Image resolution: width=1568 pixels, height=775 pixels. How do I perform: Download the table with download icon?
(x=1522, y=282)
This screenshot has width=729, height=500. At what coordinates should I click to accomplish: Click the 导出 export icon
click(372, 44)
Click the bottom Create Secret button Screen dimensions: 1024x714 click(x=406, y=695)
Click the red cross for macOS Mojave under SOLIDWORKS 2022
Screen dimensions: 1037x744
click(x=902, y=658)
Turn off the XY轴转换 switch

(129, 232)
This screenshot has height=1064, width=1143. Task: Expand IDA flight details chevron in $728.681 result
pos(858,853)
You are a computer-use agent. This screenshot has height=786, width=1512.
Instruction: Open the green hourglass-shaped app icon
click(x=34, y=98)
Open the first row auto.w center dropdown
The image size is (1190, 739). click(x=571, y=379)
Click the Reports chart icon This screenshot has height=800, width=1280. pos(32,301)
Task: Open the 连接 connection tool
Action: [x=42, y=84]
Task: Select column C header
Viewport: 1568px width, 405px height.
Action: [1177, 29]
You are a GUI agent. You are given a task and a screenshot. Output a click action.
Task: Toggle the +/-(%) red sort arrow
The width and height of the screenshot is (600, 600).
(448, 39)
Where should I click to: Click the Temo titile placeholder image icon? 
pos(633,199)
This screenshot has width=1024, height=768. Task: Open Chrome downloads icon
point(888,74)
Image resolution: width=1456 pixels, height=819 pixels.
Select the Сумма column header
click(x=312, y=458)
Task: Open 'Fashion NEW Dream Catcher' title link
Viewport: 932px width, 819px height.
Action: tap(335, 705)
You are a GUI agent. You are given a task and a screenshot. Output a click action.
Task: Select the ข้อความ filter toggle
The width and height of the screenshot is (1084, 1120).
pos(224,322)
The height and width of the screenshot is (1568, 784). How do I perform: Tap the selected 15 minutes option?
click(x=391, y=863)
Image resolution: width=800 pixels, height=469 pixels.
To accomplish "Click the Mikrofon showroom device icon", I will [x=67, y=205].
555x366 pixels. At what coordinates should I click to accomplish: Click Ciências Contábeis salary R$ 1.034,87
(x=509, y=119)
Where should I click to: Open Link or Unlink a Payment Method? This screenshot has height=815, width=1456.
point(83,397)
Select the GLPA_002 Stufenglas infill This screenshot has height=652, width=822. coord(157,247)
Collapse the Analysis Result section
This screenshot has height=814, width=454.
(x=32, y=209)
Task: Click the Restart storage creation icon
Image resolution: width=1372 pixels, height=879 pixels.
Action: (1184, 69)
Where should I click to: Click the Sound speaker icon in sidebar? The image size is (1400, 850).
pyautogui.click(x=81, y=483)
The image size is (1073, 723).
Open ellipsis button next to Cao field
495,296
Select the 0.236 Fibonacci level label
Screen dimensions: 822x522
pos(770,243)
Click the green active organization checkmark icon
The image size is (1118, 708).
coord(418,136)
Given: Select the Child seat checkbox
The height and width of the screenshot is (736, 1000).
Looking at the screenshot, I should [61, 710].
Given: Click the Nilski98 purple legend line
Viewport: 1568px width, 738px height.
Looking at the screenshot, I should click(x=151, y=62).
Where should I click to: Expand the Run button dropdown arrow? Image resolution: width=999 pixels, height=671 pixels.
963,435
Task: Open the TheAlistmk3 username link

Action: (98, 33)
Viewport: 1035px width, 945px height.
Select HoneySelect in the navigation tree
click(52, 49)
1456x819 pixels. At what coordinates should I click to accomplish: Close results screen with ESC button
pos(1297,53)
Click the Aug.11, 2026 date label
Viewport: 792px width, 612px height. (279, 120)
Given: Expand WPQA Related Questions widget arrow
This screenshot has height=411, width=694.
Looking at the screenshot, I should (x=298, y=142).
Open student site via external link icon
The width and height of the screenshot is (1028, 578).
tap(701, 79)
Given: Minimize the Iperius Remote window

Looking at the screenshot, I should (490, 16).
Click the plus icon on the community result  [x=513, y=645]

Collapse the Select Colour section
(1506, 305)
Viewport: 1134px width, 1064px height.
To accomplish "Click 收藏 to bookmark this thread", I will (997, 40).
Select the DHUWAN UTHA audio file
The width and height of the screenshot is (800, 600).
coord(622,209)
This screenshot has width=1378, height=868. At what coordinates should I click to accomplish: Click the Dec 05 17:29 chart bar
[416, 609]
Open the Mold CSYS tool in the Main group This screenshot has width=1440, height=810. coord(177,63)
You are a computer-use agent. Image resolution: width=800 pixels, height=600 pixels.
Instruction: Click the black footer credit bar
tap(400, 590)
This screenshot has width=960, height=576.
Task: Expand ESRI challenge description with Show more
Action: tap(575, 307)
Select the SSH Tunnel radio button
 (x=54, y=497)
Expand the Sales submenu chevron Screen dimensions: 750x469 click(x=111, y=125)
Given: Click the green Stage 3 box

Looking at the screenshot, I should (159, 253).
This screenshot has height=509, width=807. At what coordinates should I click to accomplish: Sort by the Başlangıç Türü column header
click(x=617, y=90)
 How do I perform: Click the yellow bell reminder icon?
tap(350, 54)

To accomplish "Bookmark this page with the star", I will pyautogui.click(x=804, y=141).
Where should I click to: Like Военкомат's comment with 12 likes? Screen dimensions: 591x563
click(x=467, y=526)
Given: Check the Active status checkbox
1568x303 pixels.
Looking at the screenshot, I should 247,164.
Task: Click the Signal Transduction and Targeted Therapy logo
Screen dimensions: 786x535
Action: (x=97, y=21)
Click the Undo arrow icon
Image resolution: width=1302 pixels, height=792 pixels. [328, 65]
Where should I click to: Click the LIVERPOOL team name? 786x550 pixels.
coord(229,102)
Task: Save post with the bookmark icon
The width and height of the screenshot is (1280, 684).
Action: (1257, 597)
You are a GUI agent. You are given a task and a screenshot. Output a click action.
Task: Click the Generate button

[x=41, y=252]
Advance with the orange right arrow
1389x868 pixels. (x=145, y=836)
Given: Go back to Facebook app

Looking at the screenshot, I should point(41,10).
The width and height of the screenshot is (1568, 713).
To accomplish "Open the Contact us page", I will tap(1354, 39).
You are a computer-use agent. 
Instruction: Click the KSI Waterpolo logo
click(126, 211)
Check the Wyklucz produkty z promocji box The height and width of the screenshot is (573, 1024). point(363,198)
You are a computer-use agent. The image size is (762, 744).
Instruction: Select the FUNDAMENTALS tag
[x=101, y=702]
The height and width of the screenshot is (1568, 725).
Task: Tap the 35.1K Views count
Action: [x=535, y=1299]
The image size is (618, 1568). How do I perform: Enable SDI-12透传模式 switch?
■ ■ ■ ■ ■
The problem = Search the entries for the word "computer" and pick out every line that holds it.

Output for this task =
You are a computer-use agent. This screenshot has height=786, width=1512.
You are a computer-use agent. Image resolution: width=800 pixels, height=600 pixels.
You are a computer-use agent. 
You are a computer-use agent. The image size is (762, 744).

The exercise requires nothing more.